Vector tranfer read when permutation_map is not minor identity

Recently, I experienced wrong behaviour of vector.transfer_read when I tried to read second and third dimension of a 4D memref into a vector i.e. memref<?x?x?x?xf32> to vector<3x3xf32> with permutation_map : (d0, d1, d2, d3) -> (d1, d2). Together with Alex we observed that it works correctly only if vector dimensions are power of 2.

This is the full code that reproduces the error:

#map0 = affine_map<(d0, d1, d2, d3) -> (d1, d2)>
func @print_memref_f32(memref<*xf32>)
func @alloc_4d_filled_f32(%arg0: index, %arg1: index, %arg2: index, %arg3: index, %arg4: f32) -> memref<?x?x?x?xf32> {
  %c0 = constant 0 : index
  %c1 = constant 1 : index
  %c10 = constant 10 : index
  %c100 = constant 100 : index
  %0 = alloc(%arg0, %arg1, %arg2, %arg3) : memref<?x?x?x?xf32>
  scf.for %arg5 = %c0 to %arg0 step %c1 {
    scf.for %arg6 = %c0 to %arg1 step %c1 {
      scf.for %arg7 = %c0 to %arg2 step %c1 {
        scf.for %arg8 = %c0 to %arg3 step %c1 {
          %arg66 = muli %arg6, %c100 : index
          %arg77 = muli %arg7, %c10 : index
          %tmp1 = addi %arg5, %arg66 : index
          %tmp2 = addi %arg77, %arg8 : index
          %tmp3 = addi %tmp1, %tmp2 : index
          %tmp4 = index_cast %tmp3 : index to i32
          %tmp5 = sitofp %tmp4 : i32 to f32
          store %tmp5, %0[%arg5, %arg6, %arg7, %arg8] : memref<?x?x?x?xf32>
        }
      }
    }
  }
  return %0 : memref<?x?x?x?xf32>
}

func @main() {
  %c0 = constant 0 : index
  %c1 = constant 1 : index
  %c3 = constant 9 : index
  %cst = constant 1.000000e+01 : f32
  %cst_1 = constant 0.000000e+00 : f32
  %0 = call @alloc_4d_filled_f32(%c1, %c3, %c3, %c3, %cst_1) : (index, index, index, index, f32) -> memref<?x?x?x?xf32>
  %converted = memref_cast %0 : memref<?x?x?x?xf32> to memref<*xf32>
  call @print_memref_f32(%converted): (memref<*xf32>) -> ()

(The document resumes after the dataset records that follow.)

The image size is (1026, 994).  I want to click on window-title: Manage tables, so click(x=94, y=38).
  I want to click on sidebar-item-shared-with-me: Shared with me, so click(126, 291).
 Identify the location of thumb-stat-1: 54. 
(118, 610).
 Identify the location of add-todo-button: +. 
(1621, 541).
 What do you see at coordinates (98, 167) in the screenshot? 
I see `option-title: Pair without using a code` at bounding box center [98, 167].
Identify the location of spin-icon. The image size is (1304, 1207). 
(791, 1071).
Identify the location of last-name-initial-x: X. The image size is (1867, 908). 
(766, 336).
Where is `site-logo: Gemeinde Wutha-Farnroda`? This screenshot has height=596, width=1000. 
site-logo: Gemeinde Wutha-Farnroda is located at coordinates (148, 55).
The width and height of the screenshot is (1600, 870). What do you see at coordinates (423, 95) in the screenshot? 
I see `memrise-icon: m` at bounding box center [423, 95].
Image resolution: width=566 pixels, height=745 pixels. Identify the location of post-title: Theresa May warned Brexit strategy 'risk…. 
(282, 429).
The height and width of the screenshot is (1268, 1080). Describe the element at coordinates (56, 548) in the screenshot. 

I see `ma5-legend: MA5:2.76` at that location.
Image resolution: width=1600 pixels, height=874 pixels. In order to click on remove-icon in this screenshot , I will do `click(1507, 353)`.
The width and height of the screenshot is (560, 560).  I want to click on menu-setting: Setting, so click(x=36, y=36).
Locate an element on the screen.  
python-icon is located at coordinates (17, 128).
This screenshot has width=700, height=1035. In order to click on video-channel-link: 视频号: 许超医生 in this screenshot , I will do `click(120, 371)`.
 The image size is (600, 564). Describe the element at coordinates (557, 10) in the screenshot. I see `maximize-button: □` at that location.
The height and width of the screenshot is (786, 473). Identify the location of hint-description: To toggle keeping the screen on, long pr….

  %1 = vector.transfer_read %0[%c0, %c0, %c0, %c0], %cst {permutation_map = #map0} : memref<?x?x?x?xf32>, vector<9x9xf32>
  vector.print %1 : vector<9x9xf32>
  dealloc %0 : memref<?x?x?x?xf32>
  return
}

And this is how I run it:
mlir-opt %s -convert-vector-to-scf -convert-linalg-to-llvm | mlir-cpu-runner -e main -entry-point-result=void -shared-libs=<path-to-libs>/runtime-support.so.

Alex told me that he already exprienced/heard about similar problem so I want to ask if this is something well known or the bug or that I just managed to trigger some unsupported behaviour. Thanks. @nicolasvasilache @aartbik

Sorry for the delay responding on this medium …
This should be fixed now I believe?